Jihun dejó su casa, su trabajo y los recuerdos y viaja de motel en motel junto a Wajo, el antiguo perro guía de su abuelo que se quedó ciego. No tiene destino, simplemente viaja, sin hacer fotos, sin comprar souvenirs («son sólo cosas que se entrometen en la experiencia»). Un chico vacío viaja junto a un perro que ha perdido su misión, su sentido, que ahora es quien debe ser guiado. Cada anochecer, ese chico escribe una carta. Para contar lo que ve, lo que piensa acerca de lo que ve, y también para que esa persona sepa que ese día existió para él. Cada día escribe a una persona diferente, a su familia o a conocidos con los que se ha ido encontrando a lo largo del recorrido, y a quienes asigna un número diferente y consecutivo. A los pocos días, Jihun llama desde una cabina a su compañero de piso y le pregunta si ha recibido alguna respuesta. Cuando llegue una, será la señal de que el motivo y objetivo de su aventura habrá finalizado.
Durante gran parte del libro su periplo es compartido por 751, una curiosa mujer que también viaja, no con un perro sino con un carrito lleno de libros, de su libro, Pasta de dientes y jabón. Lo ofrece a la gente en el metro, lo lleva de un lado a otro, es su propia comercial, distribuidora y librera. Y les seguimos de motel en motel, de ciudad en ciudad, con cautela se hacen amigos (todo lo amigos que pueden hacerse dos personas que se cruzan momentáneamente en sus historias), mientras leemos las cartas que Jihun escribe, deseando que alguien le haya por fin devuelto las palabras –porque responderle implicaría que otro soñador habita en alguna parte–, pero deseando al mismo tiempo que no lo hayan hecho, todavía no, para que continúe su viaje, en el que se está tan a gusto. Sus pasos son una involuntaria filosofía de vida que navega por el silencio, la soledad, la comunicación y las relaciones humanas de una forma tan ligera, entrañable, inteligente y cálida que sin darnos cuenta nos hemos ido inundando, como pretendían, del azul.

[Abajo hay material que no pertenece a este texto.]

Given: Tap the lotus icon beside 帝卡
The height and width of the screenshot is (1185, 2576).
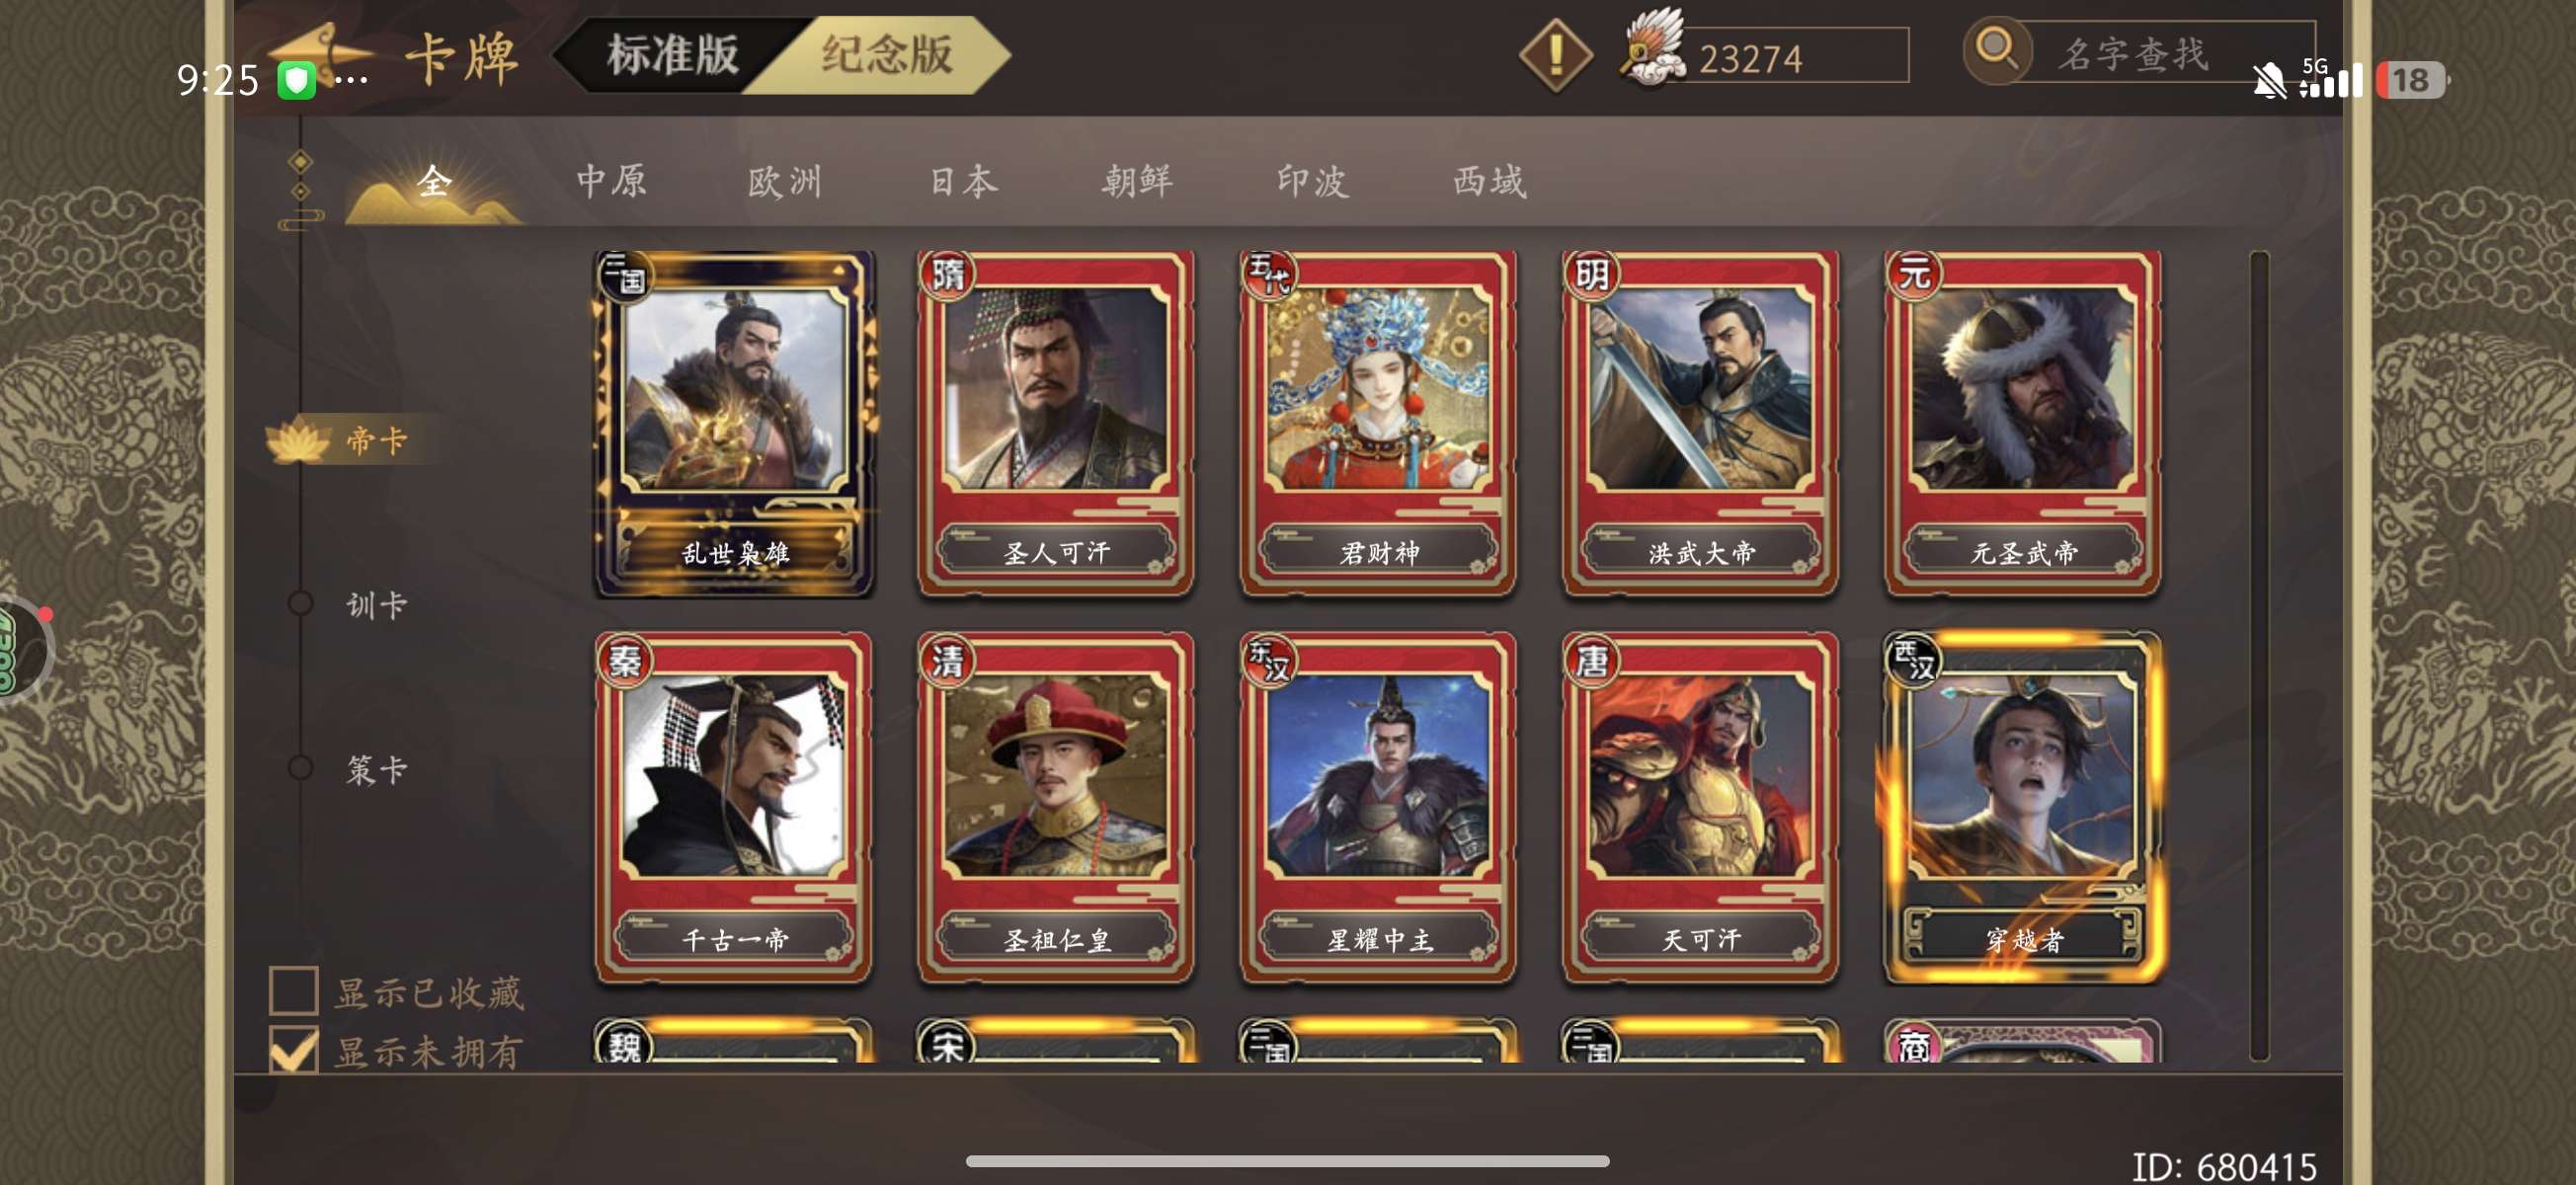Looking at the screenshot, I should point(298,440).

No es sencillo hablar de romanticismo, o desde lo romántico, sin que la escritura salga remilgada, cursi. Aquí no hay excesos, sobresaltos, aquí la luz es sosegada, la conversación es cauta, reflexiva, siempre interesante, y la soledad de sus personajes es profunda y honesta; han pensado mucho sobre la vida, han huido para volver a conocerse y encontrarse, caminan observando, comprendiendo mejor el mundo. La falta de compañía les hace reaccionar a veces tímidos, recelosos, torpes. Hay ternura, hay dudas, hay sorpresas que aguardan tras las apariencias, hay respuestas inesperadas a las preguntas, hay un arduo y constante intento de alcanzar la serenidad y la gratitud. Y, sobre todo, hay consuelo y alegría porque hay un corazón romántico que viaja y que escribe cartas.
«Cuando terminaba de leer el periódico recortaba artículos con unas tijeras. Sus recortes iban a parar a dos álbumes diferentes, los dividía en dos categorías: felicidad y desdicha. Creo que quería comprobar si había más felicidad o desdicha en el mundo».

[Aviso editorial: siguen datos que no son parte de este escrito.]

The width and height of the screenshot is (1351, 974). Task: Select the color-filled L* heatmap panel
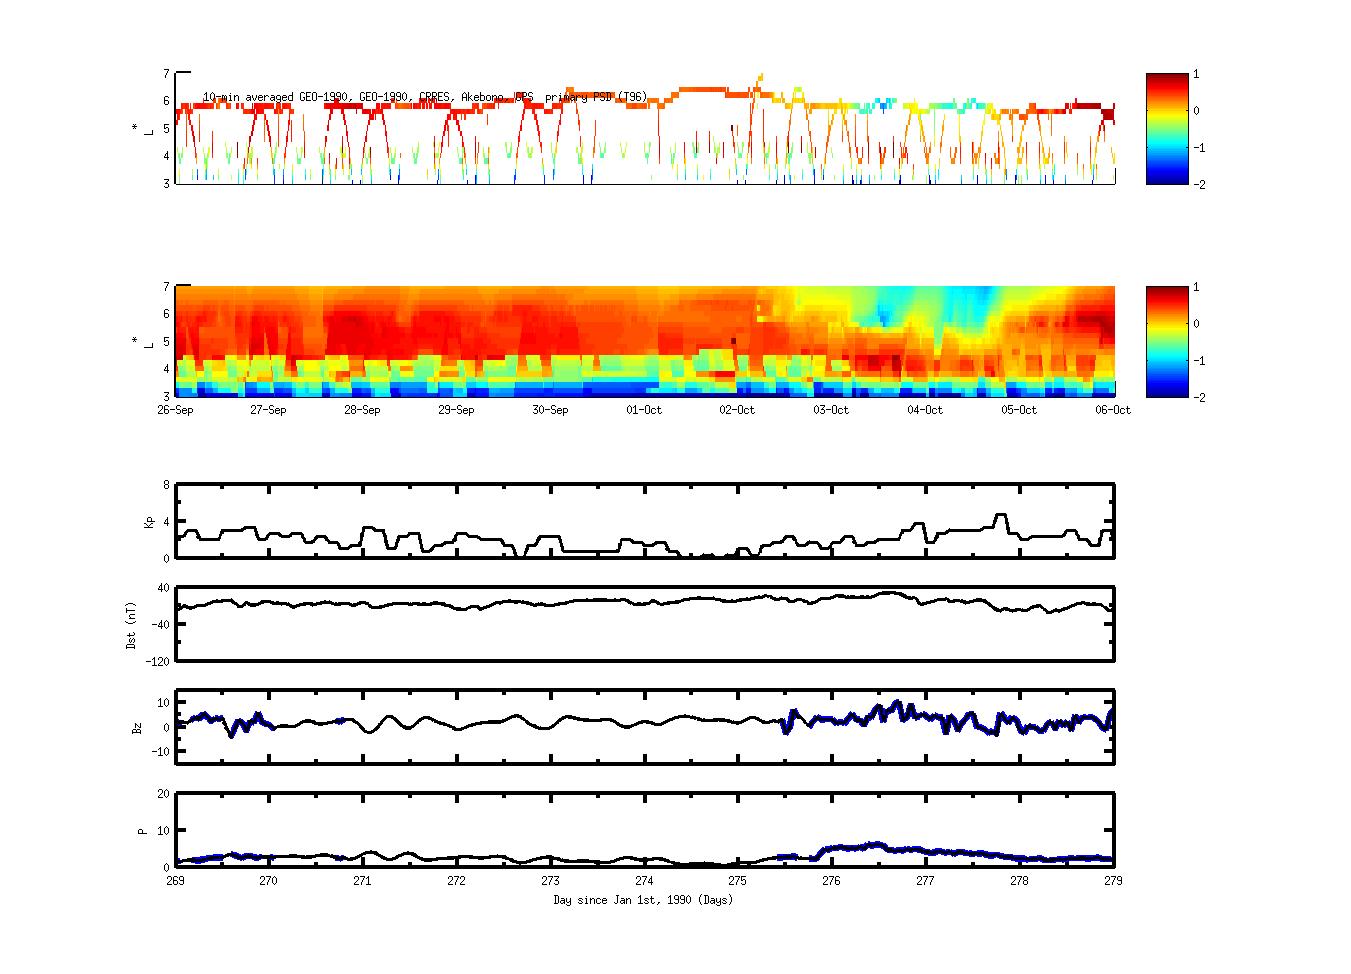point(645,341)
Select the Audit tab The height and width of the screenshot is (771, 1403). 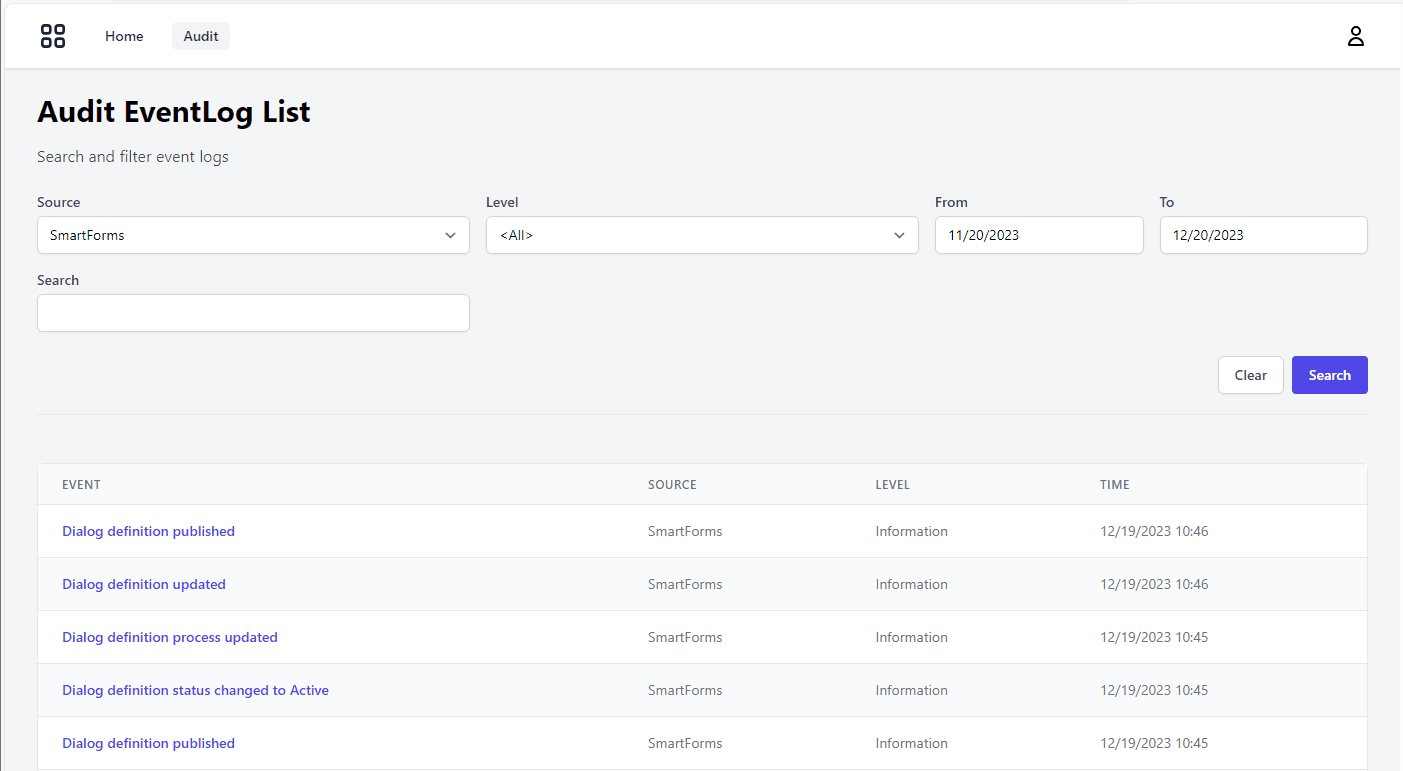[200, 35]

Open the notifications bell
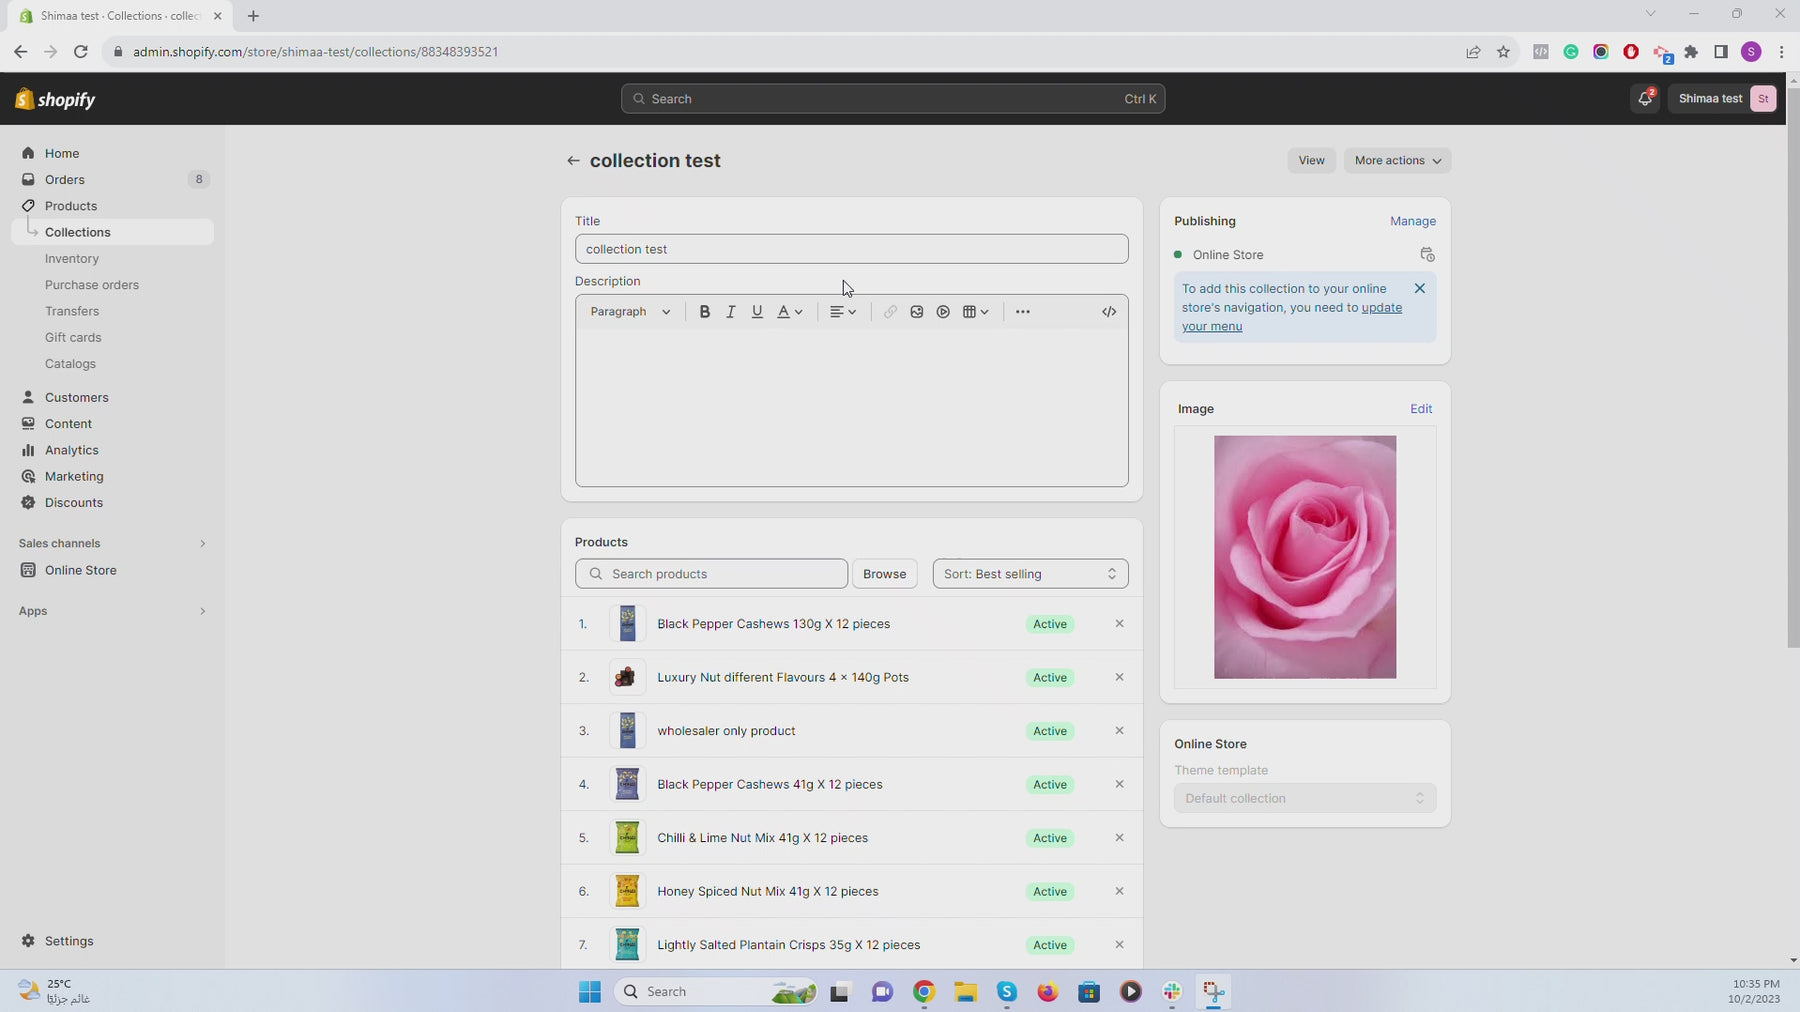[x=1644, y=99]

Estas líneas han sido también una epístola, de amor, a un libro. La mejor reseña sería decir la sensación de confort que se experimenta al leerlo y el deseo, más que de recomendarlo, de regalarlo, pues pertenece a esa colección de pequeñas joyas como son Mendel, el de los libros de Zweig, Helena o el mar de verano de Ayesta, Ballena de Gadenne, Otra vida por vivir de Kallifatides o Señora de rojo sobre fondo gris de Delibes. Una lectura que acompaña, acaricia, deja un poso en la memoria y ordena un poco por dentro.